■ **CONSEGNA 1**
Riporta in una tabella Markdown con le colonne "Numero" e "Contenuto" il tratto delle righe che si apre con la riga contenente "Parent Directory (98, 124)" e si chiude con quella contenente "Index (553, 2086)", entrambe incluse, tralasciando le righe vuote.

::: ARTICOLO

Nessuno ne parla. Neppure gli addetti ai lavori sembrano farci molto caso. Nemmeno i costituzionalisti più avveduti paiono considerare l’eventualità. Eppure, se il 24 gennaio prossimo, la Corte costituzionale dovesse “promuovere”, seppur anche con alcune modifica, l’Italicum, la politica italiana rischierebbe di finire nuovamente al tappeto. Tramortita dall’ennesimo “montante” dopo quello popolare del 4 dicembre che – Gentiloni docet – non ha ancora generato né vinti, né vincitori: né quelli del sì che nonostante tutto continuano a governare, né quelli del no che, defenestrato Renzi, non hanno ottenuto il premio agognato: le elezioni.

Tolto, forse, l’eccessivo premio di maggioranza al partito capace di ottenere oltre il 40% dei consensi al primo turno, la restante parte dell’Italicum potrebbe sopravvivere alle forche caudine della Consulta: dal sistema di calcolo proporzionale su base nazionale, alle preferenze, alle soglie di sbarramento differenziate e persino ai capolista bloccati interpretabili – in extrema ratio – come mini liste bloccate mai – di fatto – cassate dalla suprema Corte.

Ciononostante, l’ipotesi di una promozione dell’Italicum appare scartata in partenza. Impossibile, incredibile. Tanto che è partita da tempo la corsa (per alcuni al galoppo, per altri al trotto, per altri ancora al passo e per i più restii alle elezioni, in surplace) alla nuova legge elettorale.

Ma il verificarsi dell’”impossibile” potrebbe scombinare nuovamente piani e, possibili future, alleanze. Un “colpo basso” (in linea di massima pienamente ingiustificabile) innanzitutto per Renzi e il PD costretto a riappropriarsi della “sua creatura” dopo le fiducie imposte per l’approvazione dell’Italicum e l’abiura pre-elettorale senza il coraggio di cambiarlo seduta stante.

Anche Forza Italia e il Cav potrebbero riportare serie conseguenze dalla validazione dell’Italicum. Innanzitutto perché si accelererebbero molto i tempi sulla strada del voto (come si sa Berlusconi è favorevole ad una conclusione naturale della legislatura) ma soprattutto perché il Cav sarebbe costretto – obtorto collo – ad un listone unico con la Lega e Fratelli d’Italia. Prospettiva assai indigesta per l’ex premier che potrebbe divenire il vero boomerang dell’appoggio al No nel referendum costituzionale del 4 dicembre.

Ma anche le altre forze del panorama politico non sarebbero meno spiazzate da un pronunciamento favorevole della Consulta a favore dell’Italicum. Il Centro sarebbe destinato ad aggregarsi “turandosi il naso” per tentare di tornare in Parlamento oppure – ipotesi assai più probabile almeno secondo alcune sensibilità manifestatesi durante la campagna referendaria – a un’alleanza indissolubile con il Pd che potrebbe creare le condizioni (assai convenienti – a quel punto – anche per Renzi) per un listone unico di centro-sinistra.

::::::
::: RIGHE DELL'ESERCIZIO

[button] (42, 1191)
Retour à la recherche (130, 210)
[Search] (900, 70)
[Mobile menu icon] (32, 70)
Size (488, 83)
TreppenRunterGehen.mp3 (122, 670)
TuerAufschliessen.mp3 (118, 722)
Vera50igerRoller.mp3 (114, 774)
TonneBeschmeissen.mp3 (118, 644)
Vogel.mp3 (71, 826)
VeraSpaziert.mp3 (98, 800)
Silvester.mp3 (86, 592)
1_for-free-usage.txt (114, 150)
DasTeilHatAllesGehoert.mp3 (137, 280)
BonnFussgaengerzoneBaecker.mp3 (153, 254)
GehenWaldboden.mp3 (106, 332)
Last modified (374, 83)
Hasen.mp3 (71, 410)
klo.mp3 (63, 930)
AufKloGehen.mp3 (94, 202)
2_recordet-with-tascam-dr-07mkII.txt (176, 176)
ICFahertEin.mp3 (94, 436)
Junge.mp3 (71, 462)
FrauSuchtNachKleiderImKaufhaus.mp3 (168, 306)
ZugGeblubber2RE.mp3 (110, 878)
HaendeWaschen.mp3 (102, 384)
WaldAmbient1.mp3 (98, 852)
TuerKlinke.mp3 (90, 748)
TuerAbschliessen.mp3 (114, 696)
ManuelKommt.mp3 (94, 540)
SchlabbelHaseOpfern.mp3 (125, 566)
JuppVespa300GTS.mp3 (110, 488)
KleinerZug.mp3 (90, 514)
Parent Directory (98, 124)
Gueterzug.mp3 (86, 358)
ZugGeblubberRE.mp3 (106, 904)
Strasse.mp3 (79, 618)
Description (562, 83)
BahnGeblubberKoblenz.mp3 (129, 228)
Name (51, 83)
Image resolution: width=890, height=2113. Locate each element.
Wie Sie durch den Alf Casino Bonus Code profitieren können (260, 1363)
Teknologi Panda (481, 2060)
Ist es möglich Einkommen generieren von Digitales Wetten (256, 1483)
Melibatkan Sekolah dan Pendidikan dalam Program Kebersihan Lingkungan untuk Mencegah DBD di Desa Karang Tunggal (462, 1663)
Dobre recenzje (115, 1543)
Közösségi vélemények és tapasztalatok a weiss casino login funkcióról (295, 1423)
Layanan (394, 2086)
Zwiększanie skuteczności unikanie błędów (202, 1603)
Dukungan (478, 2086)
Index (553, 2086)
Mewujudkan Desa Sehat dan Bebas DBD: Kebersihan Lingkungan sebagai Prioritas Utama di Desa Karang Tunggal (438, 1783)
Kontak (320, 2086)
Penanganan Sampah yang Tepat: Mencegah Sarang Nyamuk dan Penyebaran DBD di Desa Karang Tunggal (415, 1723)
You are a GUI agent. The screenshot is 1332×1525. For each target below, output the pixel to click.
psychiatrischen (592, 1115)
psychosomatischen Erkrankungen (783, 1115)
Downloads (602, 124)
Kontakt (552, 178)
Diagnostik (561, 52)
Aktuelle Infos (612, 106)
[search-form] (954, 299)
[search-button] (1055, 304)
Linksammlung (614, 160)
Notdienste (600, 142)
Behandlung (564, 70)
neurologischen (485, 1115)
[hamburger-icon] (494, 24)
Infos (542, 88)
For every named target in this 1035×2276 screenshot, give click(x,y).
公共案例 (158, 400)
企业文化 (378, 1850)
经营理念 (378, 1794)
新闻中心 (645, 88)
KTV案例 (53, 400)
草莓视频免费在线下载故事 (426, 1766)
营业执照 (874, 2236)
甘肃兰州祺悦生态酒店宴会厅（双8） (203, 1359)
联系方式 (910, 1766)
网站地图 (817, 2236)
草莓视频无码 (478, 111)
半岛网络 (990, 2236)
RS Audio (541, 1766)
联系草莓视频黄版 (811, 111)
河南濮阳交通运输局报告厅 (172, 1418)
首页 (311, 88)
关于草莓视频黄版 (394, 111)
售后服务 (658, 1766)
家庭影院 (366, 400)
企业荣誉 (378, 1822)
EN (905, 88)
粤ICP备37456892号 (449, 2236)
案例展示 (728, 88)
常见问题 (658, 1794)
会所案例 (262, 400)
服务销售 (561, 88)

::::::

■ **CONSEGNA 2**
Nell'articolo sull'Italicum, quale quota di consensi al primo turno fa ottenere il premio di maggioranza?

■ **RISPOSTA SCRITTA 1**
| Numero | Contenuto |
|---|---|
| 1 | Parent Directory (98, 124) |
| 2 | Gueterzug.mp3 (86, 358) |
| 3 | ZugGeblubberRE.mp3 (106, 904) |
| 4 | Strasse.mp3 (79, 618) |
| 5 | Description (562, 83) |
| 6 | BahnGeblubberKoblenz.mp3 (129, 228) |
| 7 | Name (51, 83) |
| 8 | Image resolution: width=890, height=2113. Locate each element. |
| 9 | Wie Sie durch den Alf Casino Bonus Code profitieren können (260, 1363) |
| 10 | Teknologi Panda (481, 2060) |
| 11 | Ist es möglich Einkommen generieren von Digitales Wetten (256, 1483) |
| 12 | Melibatkan Sekolah dan Pendidikan dalam Program Kebersihan Lingkungan untuk Mencegah DBD di Desa Karang Tunggal (462, 1663) |
| 13 | Dobre recenzje (115, 1543) |
| 14 | Közösségi vélemények és tapasztalatok a weiss casino login funkcióról (295, 1423) |
| 15 | Layanan (394, 2086) |
| 16 | Zwiększanie skuteczności unikanie błędów (202, 1603) |
| 17 | Dukungan (478, 2086) |
| 18 | Index (553, 2086) |

■ **RISPOSTA SCRITTA 2**
Oltre il 40% dei consensi.